Glimpsing A Day of Fieldwork #1
The alarm goes off at 4:30 and I get straight up, make myself an espresso, drinks it and studies Italian for an hour. Morning routine. Same as usual or come al solito as we say in Italian. The clock hits 5:30 and it is time to get myself ready for driving to Olio Claudio, one of the key research collaborators of this project located about an hour drive south of Ostuni, the city where I have by base during this fieldwork year. I arrive at the premises right after 7 and work is already ongoing. I spend the first hours with the timber about to become firewood, observing both the men working with the wood splitter and chainsaws as well as with the actual wood itself. Having observed this practice many times the last couple of weeks, I take much note of the actual wood today, photographing stubs and branches, piles and individual pieces, cross sections and branchings, barks and cracks. The wood captivates me with its marbled appearance, and I find it intriguing how branchings are easily discernible on one side of the stubs but not on the opposite, where they seemingly are grown together. I take note of ants and lizards moving within the piles of wood, and of snail shells stuck on wood pieces. I notice how I can sound silence as the wood splitter and chainsaws turn quiet, and I think in the moment of tranquility about the presences notable when working with absences.
9 o'clock and Giorgio arrives, a couple of hours later than usual. Vuoi caffè? I jokingly ask him, as he habitually asks me this when I arrive in the morning. Rather, as he and everyone else habitually asks me and one another several times a day. I usually only drink coffee in the early morning hours; it is a habit equally habitual of mine, as it for the people that I am working with to offer coffee regularly throughout the day. Having politely declined a fair share of coffees, I have come to understand that the offer is one not to be confused with a question for coffee as such. Not at all actually. It is a question offering a moment together, thus an offer not to be declined, no matter how politely, no matter how many coffees one has already had, and no matter whether one feels like coffee or not. Having adopted the habit of accepting these sharing of moments, I am currently working on cultivating the habit of offering such moments myself.
We take a coffee — moment — together before entering the office to print out some labels. The last liters of olive oil from the previous harvest were tapped yesterday and it is now time to label the containers. The expiration date is counted 18 months from the date of tapping, which amounts to the 22nd of March 2022, and that computed, Giorgio goes ahead making the labels. He prints out four different versions and as we decide on the fourth label to be the best, I exclaim fourth time lucky, making a reference to the Swedish saying tredje gången gillt, although I explain the deliberate miscount. He tells me about a seemingly similar saying in Italian, stating non è due senza tre. Another moment is shared, one of joint understanding and the building of rapport through a different-yet-mutual reference. With the correct number of labels printed in the best version — albeit the trials are used too, so to save at once monetary and environmental resources — we go to another part of the premise. We label three differently sized containers of olive oils while conversing, partially in Italian and partially in English, about everything from football to climate change. Our conversation moves from personal experiences to more general, advances specifically from our own familiarities and curiosities to broadly cover the topics of conversation. During this work, I think about all the steps going into olive oil production, where the labeling of containers constitute only a small part, and where the supply chain of the actual olive oil correlates the supply chain of a vast range of other products, let alone industries, such as that of making tools for harvest, chemicals for growing and seals for the caps.

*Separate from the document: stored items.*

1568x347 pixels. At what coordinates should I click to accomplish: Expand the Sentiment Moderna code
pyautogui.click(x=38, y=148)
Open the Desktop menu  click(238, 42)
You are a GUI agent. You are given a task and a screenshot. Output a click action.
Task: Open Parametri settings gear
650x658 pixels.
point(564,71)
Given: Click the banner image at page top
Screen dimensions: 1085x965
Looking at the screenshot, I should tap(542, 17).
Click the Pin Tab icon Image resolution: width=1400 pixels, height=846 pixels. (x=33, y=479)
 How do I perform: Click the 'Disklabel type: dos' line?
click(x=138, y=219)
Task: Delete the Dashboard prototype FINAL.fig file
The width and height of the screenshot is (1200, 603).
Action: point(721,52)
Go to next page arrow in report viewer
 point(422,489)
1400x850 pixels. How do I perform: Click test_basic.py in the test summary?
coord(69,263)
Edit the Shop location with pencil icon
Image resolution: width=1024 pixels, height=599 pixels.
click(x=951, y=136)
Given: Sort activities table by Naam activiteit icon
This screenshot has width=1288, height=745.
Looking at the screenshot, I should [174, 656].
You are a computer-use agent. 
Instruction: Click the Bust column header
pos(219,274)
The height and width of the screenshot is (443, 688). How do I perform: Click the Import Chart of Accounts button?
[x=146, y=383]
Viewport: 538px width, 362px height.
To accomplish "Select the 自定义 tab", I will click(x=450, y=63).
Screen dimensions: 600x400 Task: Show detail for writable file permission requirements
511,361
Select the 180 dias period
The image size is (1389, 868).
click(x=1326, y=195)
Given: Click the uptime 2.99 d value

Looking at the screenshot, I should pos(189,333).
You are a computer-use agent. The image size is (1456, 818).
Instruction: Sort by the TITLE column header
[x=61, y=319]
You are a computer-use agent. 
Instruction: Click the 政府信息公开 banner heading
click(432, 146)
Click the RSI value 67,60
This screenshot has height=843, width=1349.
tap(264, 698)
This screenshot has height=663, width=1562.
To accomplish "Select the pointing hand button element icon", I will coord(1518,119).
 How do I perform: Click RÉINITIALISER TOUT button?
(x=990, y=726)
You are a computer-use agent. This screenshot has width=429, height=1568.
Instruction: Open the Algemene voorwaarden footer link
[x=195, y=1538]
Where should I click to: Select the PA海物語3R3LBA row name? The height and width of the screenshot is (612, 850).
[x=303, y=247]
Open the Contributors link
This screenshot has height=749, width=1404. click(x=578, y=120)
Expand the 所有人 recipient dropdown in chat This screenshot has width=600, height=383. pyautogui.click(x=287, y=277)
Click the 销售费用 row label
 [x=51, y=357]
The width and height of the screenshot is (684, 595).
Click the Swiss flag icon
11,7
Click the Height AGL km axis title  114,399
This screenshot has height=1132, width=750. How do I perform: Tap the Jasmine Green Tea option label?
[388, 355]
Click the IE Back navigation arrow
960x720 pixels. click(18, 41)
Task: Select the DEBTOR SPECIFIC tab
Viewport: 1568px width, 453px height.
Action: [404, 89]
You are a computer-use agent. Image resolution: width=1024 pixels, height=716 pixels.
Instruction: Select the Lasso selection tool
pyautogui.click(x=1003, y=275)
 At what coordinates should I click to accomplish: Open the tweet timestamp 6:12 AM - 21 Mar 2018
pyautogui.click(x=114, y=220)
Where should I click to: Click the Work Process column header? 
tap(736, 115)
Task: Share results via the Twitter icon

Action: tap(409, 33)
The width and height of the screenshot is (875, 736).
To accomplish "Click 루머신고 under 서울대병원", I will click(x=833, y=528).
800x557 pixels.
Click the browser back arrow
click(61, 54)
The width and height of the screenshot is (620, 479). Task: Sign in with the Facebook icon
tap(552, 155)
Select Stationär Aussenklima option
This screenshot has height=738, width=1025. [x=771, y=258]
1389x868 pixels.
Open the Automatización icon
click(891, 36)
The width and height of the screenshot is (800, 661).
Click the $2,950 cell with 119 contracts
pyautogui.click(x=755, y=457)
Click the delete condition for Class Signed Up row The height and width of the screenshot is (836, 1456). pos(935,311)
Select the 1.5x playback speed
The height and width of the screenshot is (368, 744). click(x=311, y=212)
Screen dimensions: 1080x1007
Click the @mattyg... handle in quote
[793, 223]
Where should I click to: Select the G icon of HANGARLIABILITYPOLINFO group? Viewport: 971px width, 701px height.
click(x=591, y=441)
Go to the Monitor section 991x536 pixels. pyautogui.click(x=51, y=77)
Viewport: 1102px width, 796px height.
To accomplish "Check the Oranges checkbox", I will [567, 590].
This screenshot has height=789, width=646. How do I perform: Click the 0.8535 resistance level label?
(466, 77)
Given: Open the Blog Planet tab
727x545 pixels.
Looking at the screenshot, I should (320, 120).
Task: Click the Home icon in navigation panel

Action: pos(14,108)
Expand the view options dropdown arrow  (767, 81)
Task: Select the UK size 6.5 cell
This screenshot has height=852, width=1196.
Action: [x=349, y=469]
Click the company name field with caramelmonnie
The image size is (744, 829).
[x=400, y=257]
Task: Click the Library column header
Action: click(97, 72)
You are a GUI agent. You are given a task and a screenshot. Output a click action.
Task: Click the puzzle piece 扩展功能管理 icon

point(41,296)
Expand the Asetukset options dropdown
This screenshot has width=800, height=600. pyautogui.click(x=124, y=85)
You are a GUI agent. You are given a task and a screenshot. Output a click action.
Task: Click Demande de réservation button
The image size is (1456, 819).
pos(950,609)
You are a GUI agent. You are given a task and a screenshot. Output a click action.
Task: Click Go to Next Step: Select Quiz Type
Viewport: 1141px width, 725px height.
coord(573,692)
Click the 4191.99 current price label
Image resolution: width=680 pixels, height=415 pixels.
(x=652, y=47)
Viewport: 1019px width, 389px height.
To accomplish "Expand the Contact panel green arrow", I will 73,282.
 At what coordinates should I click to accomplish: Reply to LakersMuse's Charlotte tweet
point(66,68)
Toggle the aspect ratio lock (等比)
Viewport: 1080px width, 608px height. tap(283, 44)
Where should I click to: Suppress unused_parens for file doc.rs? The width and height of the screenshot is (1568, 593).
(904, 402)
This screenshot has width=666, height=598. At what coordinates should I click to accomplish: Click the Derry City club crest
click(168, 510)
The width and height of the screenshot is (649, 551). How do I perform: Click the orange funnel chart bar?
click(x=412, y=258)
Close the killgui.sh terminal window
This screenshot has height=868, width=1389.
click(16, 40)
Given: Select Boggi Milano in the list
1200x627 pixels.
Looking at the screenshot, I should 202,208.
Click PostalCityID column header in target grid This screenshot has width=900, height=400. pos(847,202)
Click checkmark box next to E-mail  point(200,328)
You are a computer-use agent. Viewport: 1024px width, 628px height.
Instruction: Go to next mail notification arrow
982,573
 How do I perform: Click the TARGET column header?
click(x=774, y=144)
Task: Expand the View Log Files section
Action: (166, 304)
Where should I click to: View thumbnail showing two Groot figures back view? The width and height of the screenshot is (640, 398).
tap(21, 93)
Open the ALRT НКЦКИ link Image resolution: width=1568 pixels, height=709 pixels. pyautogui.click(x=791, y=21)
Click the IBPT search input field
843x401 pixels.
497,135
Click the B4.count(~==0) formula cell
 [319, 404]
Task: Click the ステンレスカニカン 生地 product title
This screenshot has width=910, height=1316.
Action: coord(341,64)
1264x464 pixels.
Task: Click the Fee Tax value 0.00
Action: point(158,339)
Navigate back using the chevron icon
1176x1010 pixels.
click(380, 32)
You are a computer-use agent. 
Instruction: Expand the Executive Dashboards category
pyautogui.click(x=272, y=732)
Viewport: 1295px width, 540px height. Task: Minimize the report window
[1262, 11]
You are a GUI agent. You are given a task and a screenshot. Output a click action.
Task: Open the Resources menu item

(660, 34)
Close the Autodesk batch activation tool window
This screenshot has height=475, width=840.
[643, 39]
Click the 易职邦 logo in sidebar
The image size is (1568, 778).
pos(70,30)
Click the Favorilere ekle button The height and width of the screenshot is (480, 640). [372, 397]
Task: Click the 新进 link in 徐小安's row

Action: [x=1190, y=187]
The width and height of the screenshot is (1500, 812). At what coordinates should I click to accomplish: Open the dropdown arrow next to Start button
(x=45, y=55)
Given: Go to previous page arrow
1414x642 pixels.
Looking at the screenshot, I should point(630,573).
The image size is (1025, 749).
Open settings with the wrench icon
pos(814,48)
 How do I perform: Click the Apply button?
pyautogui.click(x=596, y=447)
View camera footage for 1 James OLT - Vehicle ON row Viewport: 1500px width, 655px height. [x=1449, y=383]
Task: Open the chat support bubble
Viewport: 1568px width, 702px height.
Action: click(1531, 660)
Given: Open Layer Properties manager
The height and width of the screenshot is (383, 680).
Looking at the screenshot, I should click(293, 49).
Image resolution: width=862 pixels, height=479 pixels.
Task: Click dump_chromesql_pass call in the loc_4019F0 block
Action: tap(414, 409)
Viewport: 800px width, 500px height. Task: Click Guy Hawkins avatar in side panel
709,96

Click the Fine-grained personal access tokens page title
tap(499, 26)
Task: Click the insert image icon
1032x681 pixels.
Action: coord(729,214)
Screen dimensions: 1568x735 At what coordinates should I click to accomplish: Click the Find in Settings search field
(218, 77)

Being on the topic of sealings, and by way of wrapping up the glimpsing of today, the last step of the labeling procedure undertaken this day is to seal the bottled oils with a heating device. It is stated on the labels that the oils should be kept away from heat and light, so to prevent them from for instance processes of oxidation, and so, using heat to seal the caps, the conversation moves into the correlation oils—temperatures and the molecular transformations taking place if oils are exposed to temperatures below 4 degrees or above 28 degrees for a duration of time. Intriguing as this conversation occurs, tons of notes are taken on the topic of what affects the quality of the oils and their chemical properties; also, on notions of what constitutes good contra bad oils and how such ideas becomes relationally to the value landscapes in which they occur. Several moments — coffees — and pages of fieldnotes later, inclusive of experiences detailing process of preparing machineries and tools for the upcoming harvest and driving through orchards to check on the maturity of the olives to be harvested this year, this day’s workday on the premise ends shortly after one o’clock. The guys drive home for pausa pranzo to return to work in the morning; I drive back to Ostuni to begin my second part of this fieldwork day, namely that of re-writing fieldnotes, sorting images, and thinking through fieldwork experiences. What you’ve just read glimpses a day of fieldwork as well as the afterjob that such a day entails. It is indeed intense work, I tell you that, but more importantly, such a fun one to engage.